## INPUT ROWS
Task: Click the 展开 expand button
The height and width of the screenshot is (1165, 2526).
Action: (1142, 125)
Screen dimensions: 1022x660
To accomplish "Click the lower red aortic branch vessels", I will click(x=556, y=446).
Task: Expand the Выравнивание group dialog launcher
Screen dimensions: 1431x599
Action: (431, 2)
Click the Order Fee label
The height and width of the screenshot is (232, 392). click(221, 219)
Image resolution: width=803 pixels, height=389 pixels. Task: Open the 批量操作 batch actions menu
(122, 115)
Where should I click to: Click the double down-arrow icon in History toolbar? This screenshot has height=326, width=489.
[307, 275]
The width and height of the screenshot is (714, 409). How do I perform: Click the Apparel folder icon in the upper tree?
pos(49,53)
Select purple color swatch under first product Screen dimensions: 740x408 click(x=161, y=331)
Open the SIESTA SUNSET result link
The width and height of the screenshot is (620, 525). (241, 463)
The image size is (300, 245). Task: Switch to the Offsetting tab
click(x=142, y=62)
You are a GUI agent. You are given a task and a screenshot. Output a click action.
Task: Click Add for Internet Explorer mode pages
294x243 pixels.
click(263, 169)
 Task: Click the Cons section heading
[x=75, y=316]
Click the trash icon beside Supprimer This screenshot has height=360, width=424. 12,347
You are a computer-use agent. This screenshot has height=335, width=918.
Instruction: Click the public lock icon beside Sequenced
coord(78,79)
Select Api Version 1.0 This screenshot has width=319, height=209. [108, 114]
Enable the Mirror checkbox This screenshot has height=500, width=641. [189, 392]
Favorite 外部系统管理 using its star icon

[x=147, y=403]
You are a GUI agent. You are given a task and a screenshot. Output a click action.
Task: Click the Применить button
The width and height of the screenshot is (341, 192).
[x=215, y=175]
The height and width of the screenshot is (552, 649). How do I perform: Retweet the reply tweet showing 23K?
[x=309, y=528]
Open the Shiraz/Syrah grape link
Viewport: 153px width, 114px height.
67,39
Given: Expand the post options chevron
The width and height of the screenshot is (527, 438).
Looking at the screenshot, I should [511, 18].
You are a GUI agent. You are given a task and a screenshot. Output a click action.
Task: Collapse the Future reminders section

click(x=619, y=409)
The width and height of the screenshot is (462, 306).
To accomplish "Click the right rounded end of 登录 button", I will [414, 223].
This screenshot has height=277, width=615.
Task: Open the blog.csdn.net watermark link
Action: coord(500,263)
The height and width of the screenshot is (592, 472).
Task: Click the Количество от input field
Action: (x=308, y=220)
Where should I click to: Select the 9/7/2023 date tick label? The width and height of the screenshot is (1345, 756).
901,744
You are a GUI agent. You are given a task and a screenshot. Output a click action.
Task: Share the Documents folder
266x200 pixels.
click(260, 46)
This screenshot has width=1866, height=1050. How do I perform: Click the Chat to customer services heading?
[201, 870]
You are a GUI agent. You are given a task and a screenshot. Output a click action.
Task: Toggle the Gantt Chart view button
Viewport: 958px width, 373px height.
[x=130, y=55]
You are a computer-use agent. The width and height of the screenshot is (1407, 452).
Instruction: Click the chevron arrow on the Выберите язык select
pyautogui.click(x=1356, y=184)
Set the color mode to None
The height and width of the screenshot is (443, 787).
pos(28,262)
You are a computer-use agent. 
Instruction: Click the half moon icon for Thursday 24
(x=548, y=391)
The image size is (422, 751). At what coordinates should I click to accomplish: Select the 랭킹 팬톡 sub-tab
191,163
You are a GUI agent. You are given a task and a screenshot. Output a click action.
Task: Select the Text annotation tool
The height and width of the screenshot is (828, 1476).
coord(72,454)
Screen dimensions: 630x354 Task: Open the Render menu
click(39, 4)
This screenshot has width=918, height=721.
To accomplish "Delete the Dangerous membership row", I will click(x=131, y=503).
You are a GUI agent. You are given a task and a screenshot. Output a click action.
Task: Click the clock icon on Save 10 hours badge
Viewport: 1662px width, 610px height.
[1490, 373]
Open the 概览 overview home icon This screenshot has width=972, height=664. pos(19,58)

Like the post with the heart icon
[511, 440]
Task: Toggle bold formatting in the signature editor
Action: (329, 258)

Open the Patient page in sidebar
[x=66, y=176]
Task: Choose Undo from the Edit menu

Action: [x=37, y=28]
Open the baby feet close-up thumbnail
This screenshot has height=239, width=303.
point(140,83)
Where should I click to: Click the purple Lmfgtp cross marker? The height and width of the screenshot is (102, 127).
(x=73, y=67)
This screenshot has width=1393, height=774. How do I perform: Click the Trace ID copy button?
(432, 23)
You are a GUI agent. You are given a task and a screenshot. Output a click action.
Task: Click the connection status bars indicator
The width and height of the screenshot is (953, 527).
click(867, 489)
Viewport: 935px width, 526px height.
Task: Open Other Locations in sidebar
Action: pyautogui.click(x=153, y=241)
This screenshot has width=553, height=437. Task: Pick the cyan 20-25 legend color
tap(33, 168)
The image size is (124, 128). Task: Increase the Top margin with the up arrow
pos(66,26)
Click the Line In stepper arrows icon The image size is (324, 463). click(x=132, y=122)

## WHAT YOU SHOULD DO
Copy out the records from the line with "Click the Order Fee label" to the line with "[x=147, y=403]", both of those lines included.

## ANSWER TO THE TASK
Click the Order Fee label
The height and width of the screenshot is (232, 392). click(221, 219)
Image resolution: width=803 pixels, height=389 pixels. Task: Open the 批量操作 batch actions menu
(122, 115)
Where should I click to: Click the double down-arrow icon in History toolbar? This screenshot has height=326, width=489.
[307, 275]
The width and height of the screenshot is (714, 409). How do I perform: Click the Apparel folder icon in the upper tree?
pos(49,53)
Select purple color swatch under first product Screen dimensions: 740x408 click(x=161, y=331)
Open the SIESTA SUNSET result link
The width and height of the screenshot is (620, 525). (241, 463)
The image size is (300, 245). Task: Switch to the Offsetting tab
click(x=142, y=62)
You are a GUI agent. You are given a task and a screenshot. Output a click action.
Task: Click Add for Internet Explorer mode pages
294x243 pixels.
click(263, 169)
 Task: Click the Cons section heading
[x=75, y=316]
Click the trash icon beside Supprimer This screenshot has height=360, width=424. 12,347
You are a computer-use agent. This screenshot has height=335, width=918.
Instruction: Click the public lock icon beside Sequenced
coord(78,79)
Select Api Version 1.0 This screenshot has width=319, height=209. [108, 114]
Enable the Mirror checkbox This screenshot has height=500, width=641. [189, 392]
Favorite 外部系统管理 using its star icon

[x=147, y=403]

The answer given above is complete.